Task list:
1 – In the fishing rodeo announcement, when and where is the Captain's Meeting held?
2 – Pick up the fishing rodeo thread at its final line and carry it on.
begin Provided text
# Oct 10-12, 2014 trolling for booty saltwater classic/fishing rodeo



## therese.dotson (Sep 9, 2014)

Pirates of Lost Treasure 2014 Trolling for Booty Saltwater Classic / Fishing Rodeo!! Win up to $400 PER FISH!! :thumbup: $50 pre-registration with "Booty Bags" for the first 100!! Tickets go on sale Sept 15th at J&M Tackle, Gulf Breeze Bait & Tackle, Outcast, Grey's Tackle and Grand Lagoon Yacht Club. Event kicks off with the Capt's Meeting Friday Oct 10 at 6:30pm at the Grand Lagoon Yacht Club. For more information, contact David Jolly at 850-637-5714 or visit Pirates of Lost Treasure - Perdido Key on Facebook.


----------



## Caddy Yakker (May 21, 2011)
end Provided text
begin Supplied material
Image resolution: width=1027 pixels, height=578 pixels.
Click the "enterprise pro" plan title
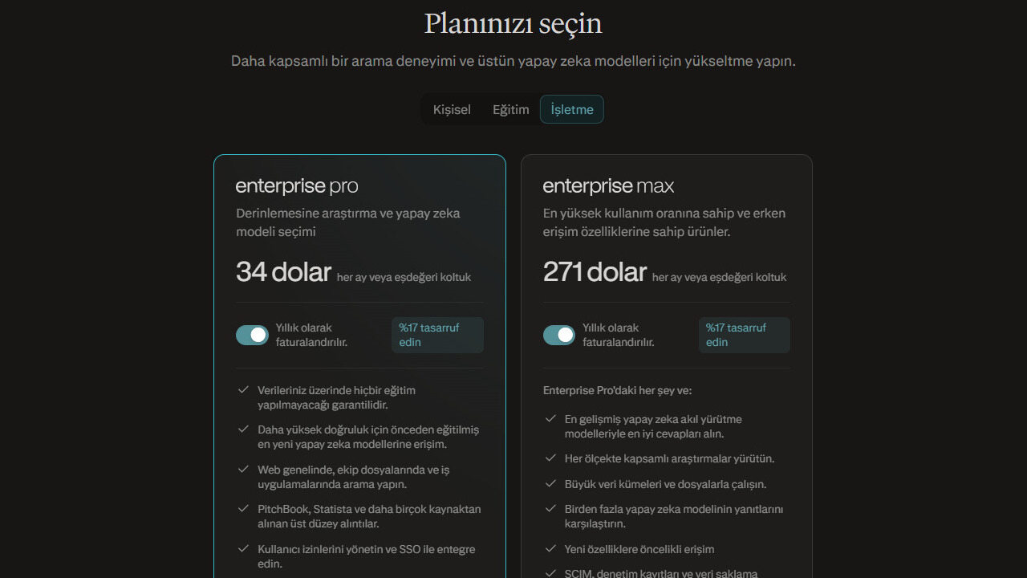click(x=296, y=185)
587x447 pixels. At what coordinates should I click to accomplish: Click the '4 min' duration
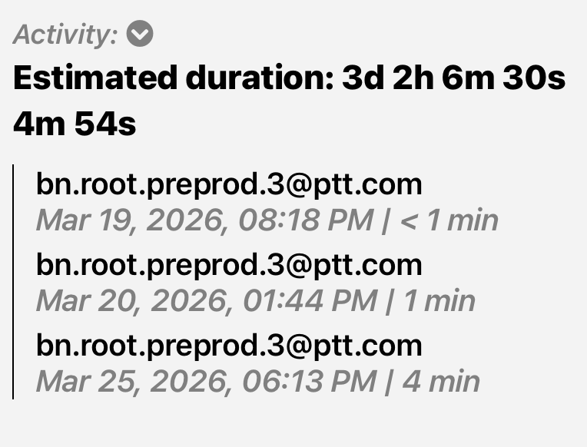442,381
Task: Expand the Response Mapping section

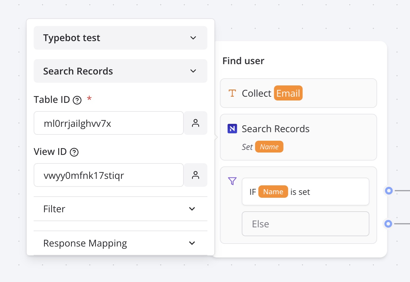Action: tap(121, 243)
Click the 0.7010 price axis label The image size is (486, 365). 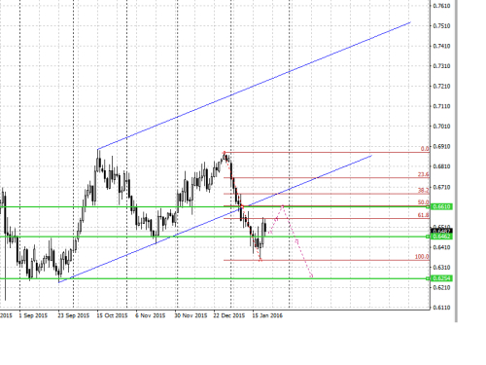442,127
end Supplied material
begin Supplied material
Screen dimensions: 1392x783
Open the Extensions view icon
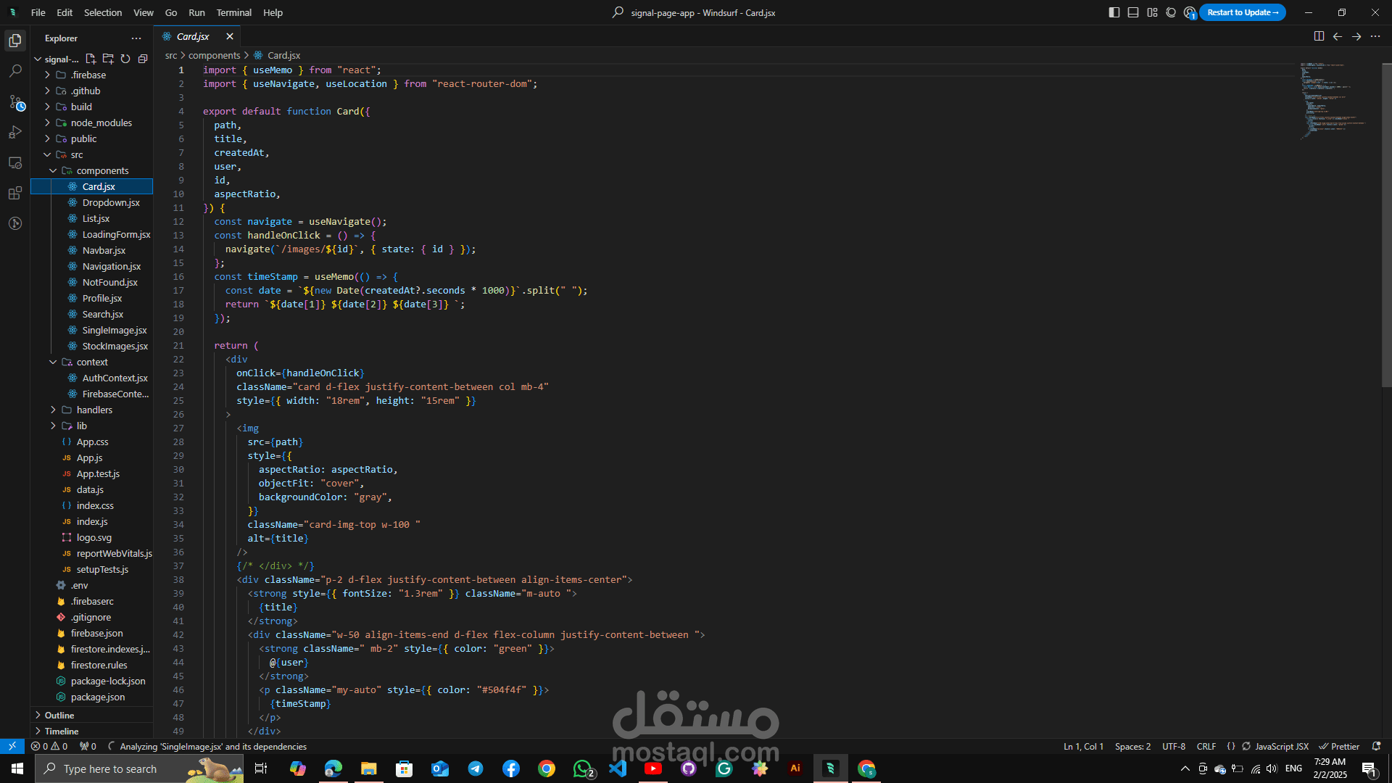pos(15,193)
end Supplied material
Responses to the tasks:
1 – Friday, Oct 10 at 6:30pm at the Grand Lagoon Yacht Club.

2 –
So the only available species are on the flyer or is there more? I know last couple years there was a lot more!


----------



## 16BAMA (Mar 16, 2008)

No Spanish? 😭


----------



## Caddy Yakker (May 21, 2011)

16BAMA said:


> No Spanish? 😭


That's what I'm screaming!!!

They had spanish for at least the past 3 yrs and not this yr?!?!

Not sure if I'm gonna fish it this yr.....


----------



## Caddy Yakker (May 21, 2011)

Pretty much an offshore only rodeo!

I hope the seas are big that weekend!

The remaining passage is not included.